Il convient de signaler ici les difficultés pour mettre en place les structures de répression efficace en vue de lutter contre ces pratiques dangereuses, en ce qui concerne la production, la conservation et la commercialisation de denrées alimentaires. Kinshasa est une ville conçue pour habiter pas plus de trois million d'habitants en temps normal.

Or actuellement, Kinshasa ne vit pas en temps normal suite à l'agression de la part de trois voisins de la République Démocratique du Congo. Il s'en est suivi de déplacement massif des populations dont plus de quatre se sont ajoutées aux quatre millions de Kinshasa.

Dès lors, pour la survie de plus de huit million d'habitants, l'informel s'est établi en maître, et toute rigueur est vite mal interprétée et pourrait conduire à des situations dramatiques de la part des inspecteurs sanitaires.

CONCLUSION ET RECOMMANDATIONS

Les urgences sanitaires liées à l'alimentation sont réelles et nombreuses en République Démocratique du Congo.

Elles concernent les maladies anciennes (toxi infections dues aux entérobactéries, aux vibrions cholériques et autres), les maladies émergentes (virus d'Ebola, ESB...) et les intoxications.

Elles sont liées au contexte de paupérisation : faibles revenus, accès limité à l'eau potable, détérioration de l'hygiène publique, etc.

Elles menacent tant la population nationale que celle de pays voisins et autres du fait de la grande mobilité du genre humain suite au progrès récent dans le domaine du transport.

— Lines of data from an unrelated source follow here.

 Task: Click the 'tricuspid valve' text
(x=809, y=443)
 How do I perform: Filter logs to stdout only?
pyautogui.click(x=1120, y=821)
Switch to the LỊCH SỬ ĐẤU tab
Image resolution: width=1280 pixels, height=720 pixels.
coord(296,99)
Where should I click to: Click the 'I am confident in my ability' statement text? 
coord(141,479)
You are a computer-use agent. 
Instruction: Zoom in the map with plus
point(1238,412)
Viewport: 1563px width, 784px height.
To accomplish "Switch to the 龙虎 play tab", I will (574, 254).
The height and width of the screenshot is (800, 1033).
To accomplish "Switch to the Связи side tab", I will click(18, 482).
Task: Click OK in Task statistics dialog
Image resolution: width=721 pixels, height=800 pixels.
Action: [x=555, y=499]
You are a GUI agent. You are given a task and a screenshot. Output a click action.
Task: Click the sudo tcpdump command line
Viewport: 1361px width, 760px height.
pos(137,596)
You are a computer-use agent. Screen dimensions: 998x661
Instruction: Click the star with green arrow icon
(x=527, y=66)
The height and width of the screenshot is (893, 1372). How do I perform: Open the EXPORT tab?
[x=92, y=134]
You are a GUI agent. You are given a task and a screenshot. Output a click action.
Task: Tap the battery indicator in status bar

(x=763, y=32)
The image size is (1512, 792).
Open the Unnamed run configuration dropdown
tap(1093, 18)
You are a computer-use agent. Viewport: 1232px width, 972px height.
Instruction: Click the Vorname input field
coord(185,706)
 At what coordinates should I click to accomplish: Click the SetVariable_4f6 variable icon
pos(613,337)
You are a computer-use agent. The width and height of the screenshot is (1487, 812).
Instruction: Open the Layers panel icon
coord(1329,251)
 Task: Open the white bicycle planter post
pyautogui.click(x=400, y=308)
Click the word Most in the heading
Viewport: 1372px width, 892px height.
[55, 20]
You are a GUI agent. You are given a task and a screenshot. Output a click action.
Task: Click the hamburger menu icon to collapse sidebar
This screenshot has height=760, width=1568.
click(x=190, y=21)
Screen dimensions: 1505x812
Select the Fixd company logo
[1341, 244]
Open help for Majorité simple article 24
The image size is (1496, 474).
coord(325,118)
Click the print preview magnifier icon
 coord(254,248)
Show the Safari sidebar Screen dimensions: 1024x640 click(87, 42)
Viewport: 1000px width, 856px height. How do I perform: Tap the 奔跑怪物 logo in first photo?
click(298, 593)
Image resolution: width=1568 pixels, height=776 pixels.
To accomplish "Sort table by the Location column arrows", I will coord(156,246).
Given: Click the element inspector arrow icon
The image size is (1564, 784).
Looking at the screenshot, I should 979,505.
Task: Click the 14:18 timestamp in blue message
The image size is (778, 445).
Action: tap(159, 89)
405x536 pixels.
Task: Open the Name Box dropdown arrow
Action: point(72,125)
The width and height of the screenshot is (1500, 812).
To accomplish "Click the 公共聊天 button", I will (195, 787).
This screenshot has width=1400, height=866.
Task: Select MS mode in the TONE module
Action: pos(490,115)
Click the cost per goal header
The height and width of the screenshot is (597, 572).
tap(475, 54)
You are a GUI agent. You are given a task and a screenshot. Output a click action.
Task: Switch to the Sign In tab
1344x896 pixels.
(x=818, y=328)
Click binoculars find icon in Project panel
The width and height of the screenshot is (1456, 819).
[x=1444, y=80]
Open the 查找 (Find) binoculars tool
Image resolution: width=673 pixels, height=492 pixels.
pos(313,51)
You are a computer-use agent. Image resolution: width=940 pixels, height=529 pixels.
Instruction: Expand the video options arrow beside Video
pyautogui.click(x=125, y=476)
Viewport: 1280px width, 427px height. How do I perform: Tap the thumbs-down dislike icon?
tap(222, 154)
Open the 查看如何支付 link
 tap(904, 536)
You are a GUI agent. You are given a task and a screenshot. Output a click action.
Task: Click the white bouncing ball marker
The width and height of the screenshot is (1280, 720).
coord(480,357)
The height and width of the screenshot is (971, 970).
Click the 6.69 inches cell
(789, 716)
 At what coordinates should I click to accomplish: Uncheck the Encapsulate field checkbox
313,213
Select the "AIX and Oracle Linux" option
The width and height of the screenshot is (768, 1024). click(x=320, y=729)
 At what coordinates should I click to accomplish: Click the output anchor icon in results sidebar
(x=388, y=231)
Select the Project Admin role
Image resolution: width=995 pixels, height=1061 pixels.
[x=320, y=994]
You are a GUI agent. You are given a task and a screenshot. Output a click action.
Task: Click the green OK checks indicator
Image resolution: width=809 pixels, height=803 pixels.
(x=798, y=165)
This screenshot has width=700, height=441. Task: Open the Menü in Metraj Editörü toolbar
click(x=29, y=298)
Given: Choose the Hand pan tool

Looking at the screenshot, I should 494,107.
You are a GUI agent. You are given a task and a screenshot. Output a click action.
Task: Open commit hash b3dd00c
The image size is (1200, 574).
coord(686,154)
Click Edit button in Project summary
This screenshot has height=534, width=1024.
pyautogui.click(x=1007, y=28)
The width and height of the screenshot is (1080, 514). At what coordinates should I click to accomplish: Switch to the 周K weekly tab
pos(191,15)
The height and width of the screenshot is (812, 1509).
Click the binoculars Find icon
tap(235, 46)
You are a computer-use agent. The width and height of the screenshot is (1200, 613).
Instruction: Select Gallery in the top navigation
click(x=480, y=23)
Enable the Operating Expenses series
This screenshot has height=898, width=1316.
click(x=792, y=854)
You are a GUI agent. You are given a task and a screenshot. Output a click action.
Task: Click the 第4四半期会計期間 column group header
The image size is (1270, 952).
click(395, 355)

Le pays possède l'expertise nécessaire pour l'identification des risques courus, mais il manque cruellement des ressources logistiques (équipements de laboratoire), de consommables de laboratoire et aussi de la remise en niveau (formation continue du personnel technique).

Etant donné le caractère partagé du risque, il faudra que la Communauté internationale à travers le Système des Nations Unies prenne ce problème à cœur.

Concrètement, il serait souhaitable de doter la République Démocratique du Congo des unités d'analyse rapide et performantes aux principaux postes d'entrées et de sorties de produits alimentaires.

Les équipements et réactifs à fournir viseraient principalement les maladies et intoxications émergentes (ESB, dioxine...). Mais la solution durable passé par le retour de la paix et la relance du processus de développement général pour l'amélioration de conditions de vie. Personne n'est mieux placé que les Nations Unies pour soutenir les efforts nationaux dans ce sens.